## TEXTAUSZUG
========================
# Zweiten YouTube Kanal erstellen?



## Fillmore (10. Februar 2017)

Hallo Forum,

ich habe leider nichts passendes gefunden zu meiner Frage. Auch kein Off-Topic 

Kann mir jemand erklären, wie ich einen zweiten YouTube Kanal erstellen kann, wo ich Videos hochladen kann,
die ich dann z.B. Verwandten oder Freunden zeigen kann, ohne das sie meinen Hauptkanal entdecken?

Die Oma mag nicht grade Battlefield oder GTA sehen, sondern lieber Videos vom Geburtstag 

Oder gibt es da eine Alternative??

Danke


----------



## Stueppi (10. Februar 2017)

neuen google account anlegen und damit auf youtube anmelden


----------



## Fillmore (10. Februar 2017)

Stueppi schrieb:


> neuen google account anlegen und damit auf youtube anmelden



Mein YouTube Channel ist verbunden mit Google  Habe immer gehofft, mir damit mal nen Tank Sprit im Monat zu verdienen.
Ich kann ja schlecht Falschangaben machen für einen zweiten Google Account


----------



## TurricanVeteran (10. Februar 2017)

Was haben geburtstags-videos auf youtube verloren? Versuche es doch einfach mit onedrive und schicke ihr einen link.


----------



## TheNewNow (10. Februar 2017)

Ich hab auch 2 Youtube Accounts. Mit jeweils Falschen Angaben (Ich verdiene aber auch nichts damit und lad selten hoch). Warum nicht einfach nen 2. machen? Ob wahr oder falsch dürfte für den dann auch recht egal sein. Normalerweise ist denen der angegebene Name bei kleinen unbedeutenen nicht monetranisierten Accounts (was der 2. wohl wäre) egal.


----------



## chlorum (5. Juni 2017)

Du kannst dir auch einen 2. Account mit genau denselben Angaben wie beim 1. Erstellen. Du könntest ja z.B. einfach nur eine 2. Mail haben wollen. Oder du gibst falsche Sachen an, dass juckt Google herzlich wenig.


----------



## taks (9. Juni 2017)

Falls noch relevant:

1. Schritt



			Dieser Inhalt steht nur eingeloggten Mitgliedern zur Verfügung.
========================
## MATERIAL
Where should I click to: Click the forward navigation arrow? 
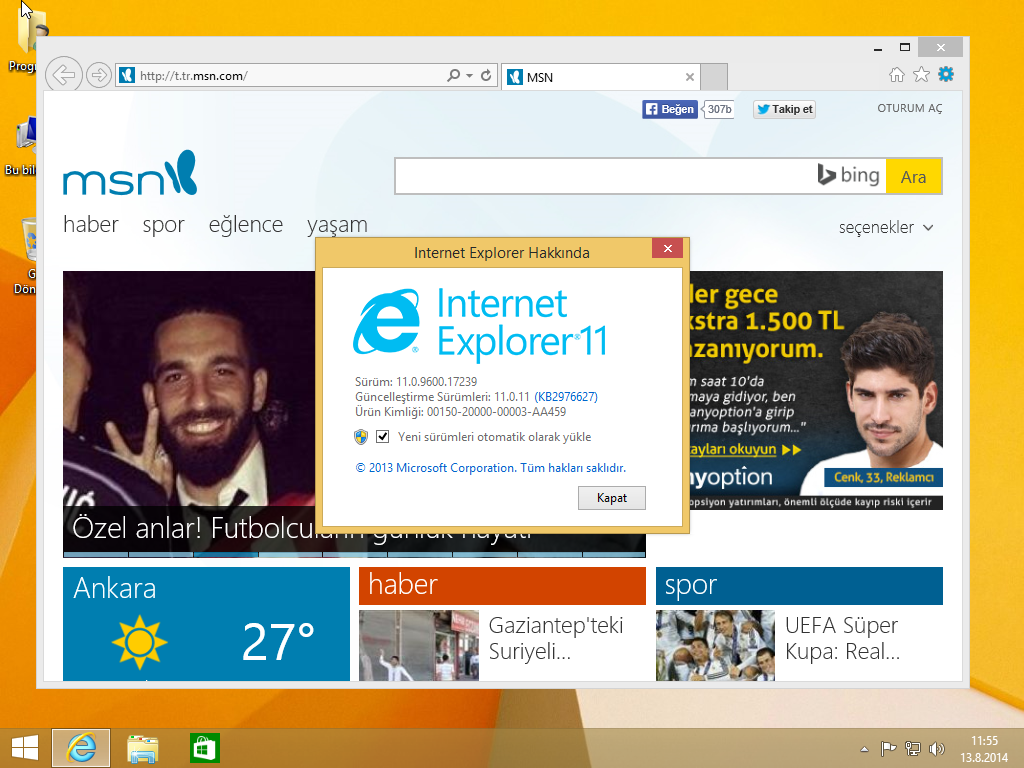point(98,75)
========================
Schreibe aus dem Textauszug zum zweiten YouTube-Kanal den Abschnitt von „Du kannst dir“ bis einschließlich „Google herzlich wenig.“ wortgetreu nieder.

## LÖSUNG
Du kannst dir auch einen 2. Account mit genau denselben Angaben wie beim 1. Erstellen. Du könntest ja z.B. einfach nur eine 2. Mail haben wollen. Oder du gibst falsche Sachen an, dass juckt Google herzlich wenig.